Mais um Relato

… no seguimento da notícia de hoje do Jornal de Notícias.

Muitas histórias de vida também impedem um docente de se candidatar para longe de sua casa e esta história é uma delas.

Dados ocultados a pedido da docente.

 

 

 

Tenho uma história “linda” para contar depois de ver os 5 relatos do JN.

 

Contratada há 20 anos, grupo de xxxxx, com pós-graduação e uma segunda licenciatura em Informática de Gestão, que ainda não pude concluir por ter deixado de ser possível financeiramente pagar propinas, embora não tendo parado de fazer formações como trabalhadora-estudante, desde os meus 18 anos de idade.

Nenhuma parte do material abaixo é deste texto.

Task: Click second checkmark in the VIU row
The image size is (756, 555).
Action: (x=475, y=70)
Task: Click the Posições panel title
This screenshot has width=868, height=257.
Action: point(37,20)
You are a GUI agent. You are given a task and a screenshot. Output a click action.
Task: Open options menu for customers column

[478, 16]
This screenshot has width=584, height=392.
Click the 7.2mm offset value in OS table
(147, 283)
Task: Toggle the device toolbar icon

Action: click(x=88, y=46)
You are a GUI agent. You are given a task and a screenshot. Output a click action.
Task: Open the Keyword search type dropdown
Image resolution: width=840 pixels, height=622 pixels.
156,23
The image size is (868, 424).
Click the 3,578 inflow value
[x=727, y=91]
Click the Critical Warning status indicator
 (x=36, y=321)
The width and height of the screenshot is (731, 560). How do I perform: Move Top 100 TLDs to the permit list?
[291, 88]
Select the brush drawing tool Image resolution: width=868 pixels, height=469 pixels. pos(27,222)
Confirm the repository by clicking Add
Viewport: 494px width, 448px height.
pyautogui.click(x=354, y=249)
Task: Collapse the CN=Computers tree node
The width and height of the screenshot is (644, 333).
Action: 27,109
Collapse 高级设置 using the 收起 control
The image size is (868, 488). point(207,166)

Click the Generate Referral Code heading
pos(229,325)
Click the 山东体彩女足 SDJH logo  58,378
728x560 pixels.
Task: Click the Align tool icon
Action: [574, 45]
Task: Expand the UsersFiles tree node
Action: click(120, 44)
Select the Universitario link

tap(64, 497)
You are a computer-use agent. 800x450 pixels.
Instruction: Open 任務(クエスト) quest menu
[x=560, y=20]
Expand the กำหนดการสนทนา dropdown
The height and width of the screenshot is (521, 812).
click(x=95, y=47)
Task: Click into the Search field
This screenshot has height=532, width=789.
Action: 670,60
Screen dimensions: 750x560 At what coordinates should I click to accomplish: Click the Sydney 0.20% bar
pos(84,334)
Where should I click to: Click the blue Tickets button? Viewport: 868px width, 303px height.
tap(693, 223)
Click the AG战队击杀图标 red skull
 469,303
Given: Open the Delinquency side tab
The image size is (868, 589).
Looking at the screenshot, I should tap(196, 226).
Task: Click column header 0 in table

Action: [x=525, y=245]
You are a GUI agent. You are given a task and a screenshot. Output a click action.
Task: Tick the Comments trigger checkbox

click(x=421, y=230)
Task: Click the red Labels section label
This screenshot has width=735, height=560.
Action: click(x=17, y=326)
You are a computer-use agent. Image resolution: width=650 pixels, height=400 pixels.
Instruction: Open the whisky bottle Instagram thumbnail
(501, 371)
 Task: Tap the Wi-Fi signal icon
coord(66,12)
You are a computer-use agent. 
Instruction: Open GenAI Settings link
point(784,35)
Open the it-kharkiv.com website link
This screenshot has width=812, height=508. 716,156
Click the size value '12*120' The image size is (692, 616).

Com 42 anos, 2 filhos de 5 e 8 anos, divorciada, uma mãe acamada com Parkinson galopante, colocada em horários muitas vezes incompletos, já passei por tantas escolas que a memória me atraiçoa.

Os ano transatos, dado que sendo contratada e não posso usufruir da lei de destacamento pela minha mãe, situação que me obriga a vir para casa todos os dias para continuar os seus cuidados uma vez que a não posso levar comigo, nem a irei abandonar nunca num lar, por valores morais que me enformam, pois falamos de uma mãe…

O ano passado fiquei colocada em xxxxxx, que dista da minha casa 96 km, uma vez que sou de xxxxxxxx. Quando falamos no trajeto até xxxxxxx desde xxxxxxx falamos de uma estrada nacional, a ENxx, cheia de trânsito e maioritariamente com o percurso a ser feito a 50 km/hora ou pouco mais, e uma pequena parte do percurso numa estrada menos congestionada, conclusão 1,30 h para cada lado, ou seja, 3 horas diárias de trajeto em estrada nacional. O horário em que fiquei colocada era de 19 horas, sem hipótese de ser aumentado, o que me dava de vencimento cerca de 900 euros.

Por semana, gastava cerca de 88 euros em gasóleo, uma vez que não há transportes públicos para ir até lá, não contando pneus, revisões de pouco em pouco tempo para continuar a ter carro para trabalhar. Pagava 100 euros de almoço. Para trabalhar tive que contratar uma funcionária para tratar da minha mãe, cujo valor restante do salário não lhe chegava para pagar, mas estava fora de hipótese perder tempo de serviço. Não vivo, sobrevivo, cansada de 20 anos de dúvidas sobre como será o meu próximo ano, desgastada pelo cansaço de acordar de madrugada e chegar à noite a casa, sem oportunidade de tratar devidamente e de forma responsável dos meus, procurando dar o meu melhor à família dos outros. A vinculação que esperava por ter mais de 5 anos de serviço está comprometida pelos horários incompletos, pelas alturas de colocação definidas pelo Ministério de Educação mais tardia, por todas as alíneas que muito poucos conseguem atingir.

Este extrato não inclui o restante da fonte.